È in corso dalle prime ore di questa mattina una vasta operazione della Polizia di Stato, coordinata dalla Dda di Reggio Calabria, per l’esecuzione di 65 ordinanze di custodia cautelare a carico di capi storici, elementi di vertice e affiliati di un “locale” di ‘ndrangheta dipendente dalla cosca Alvaro, considerata tra le più attive e potenti dell’organizzazione criminale.

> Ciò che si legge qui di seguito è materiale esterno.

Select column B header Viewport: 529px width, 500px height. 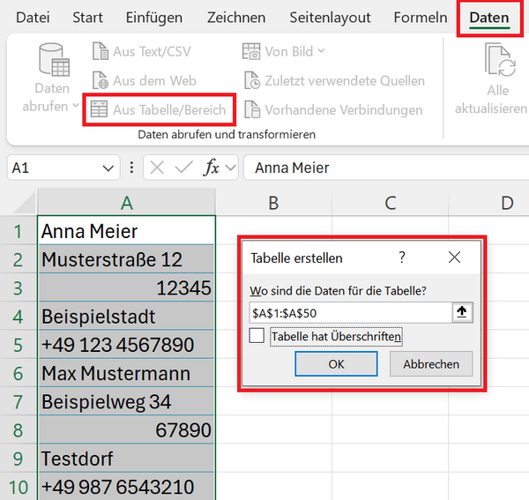pyautogui.click(x=273, y=203)
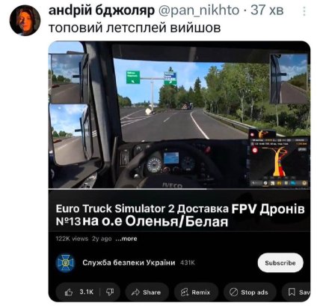Click the Share arrow icon
This screenshot has width=320, height=306.
135,293
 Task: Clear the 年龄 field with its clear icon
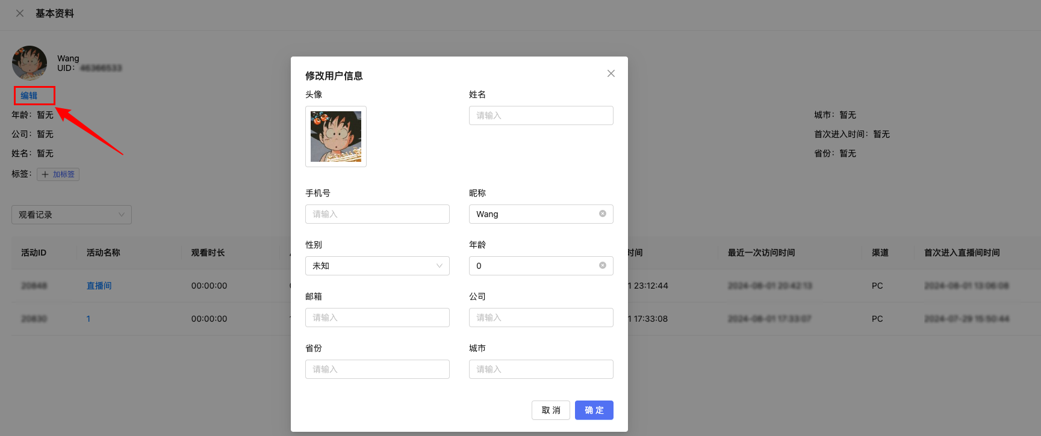point(602,265)
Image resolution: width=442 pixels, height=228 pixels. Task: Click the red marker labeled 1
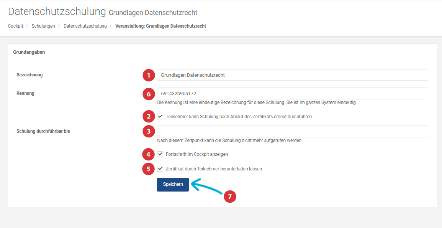pyautogui.click(x=149, y=75)
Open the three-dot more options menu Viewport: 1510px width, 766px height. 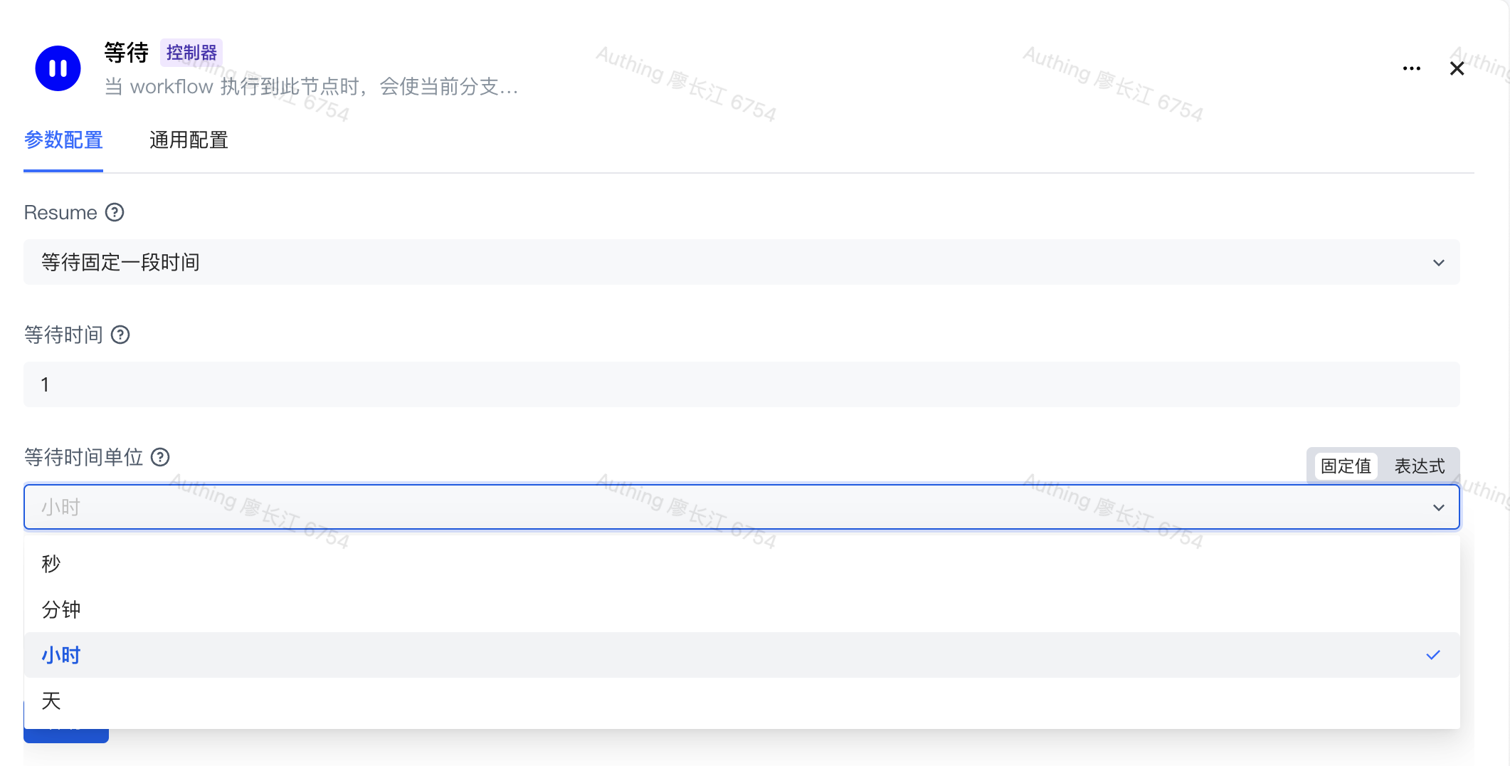pyautogui.click(x=1411, y=68)
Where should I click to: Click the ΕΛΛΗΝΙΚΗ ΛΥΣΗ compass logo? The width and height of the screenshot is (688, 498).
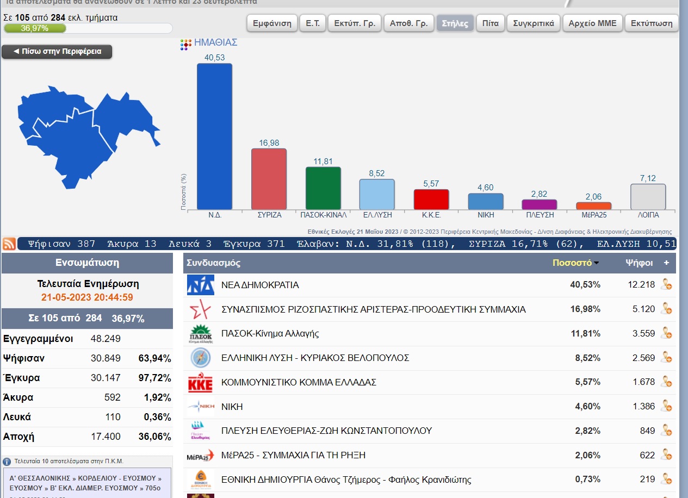click(200, 358)
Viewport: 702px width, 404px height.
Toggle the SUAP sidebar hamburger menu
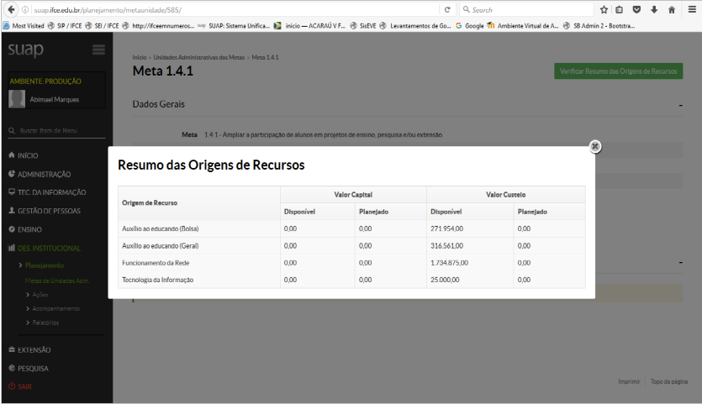(x=98, y=50)
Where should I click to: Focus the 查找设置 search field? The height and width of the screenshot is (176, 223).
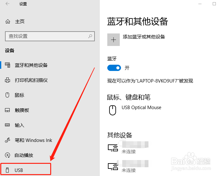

Le proiezioni operative in Lombardia e in Australia

“Eyphemos” è il nome che gli investigatori della Polizia di Stato hanno dato all’operazione nel corso della quale, nella provincia di Reggio Calabria, Milano, Bergamo, Novara, Lodi, Pavia, Ancona, Pesaro Urbino e Perugia sono stati eseguiti numerosi arresti e perquisizioni nei confronti di capi e gregari di un’articolazione della ‘ndrangheta reggina operante a Sant’Eufemia d’Aspromonte in seno al mandamento tirrenico, alle dipendenze del più affermato e risalente locale di Sinopoli facente capo alla potente cosca Alvaro che ha anche una sua propaggine in Lombardia, segnatamente nel Pavese, nonché in Australia dove è presente un locale di ‘ndrangheta, dipendente direttamente dalla casa-madre calabrese degli Alvaro. Dalle indagini condotte dagli investigatori della Squadra Mobile di Reggio Calabria e del Commissariato di P.S. di Palmi è emerso che gli esponenti di vertice del locale di Sant’Eufemia d’Aspromonte sedevano ai tavoli in cui venivano prese decisioni importanti che riguardavano il locale australiano. Alcuni di essi si erano perfino recati in passato in Australia per risolvere controversie legate alla spoliazione di un sodale che venne sanzionato per una trascuranza ma non espulso dai ranghi della ‘ndrangheta.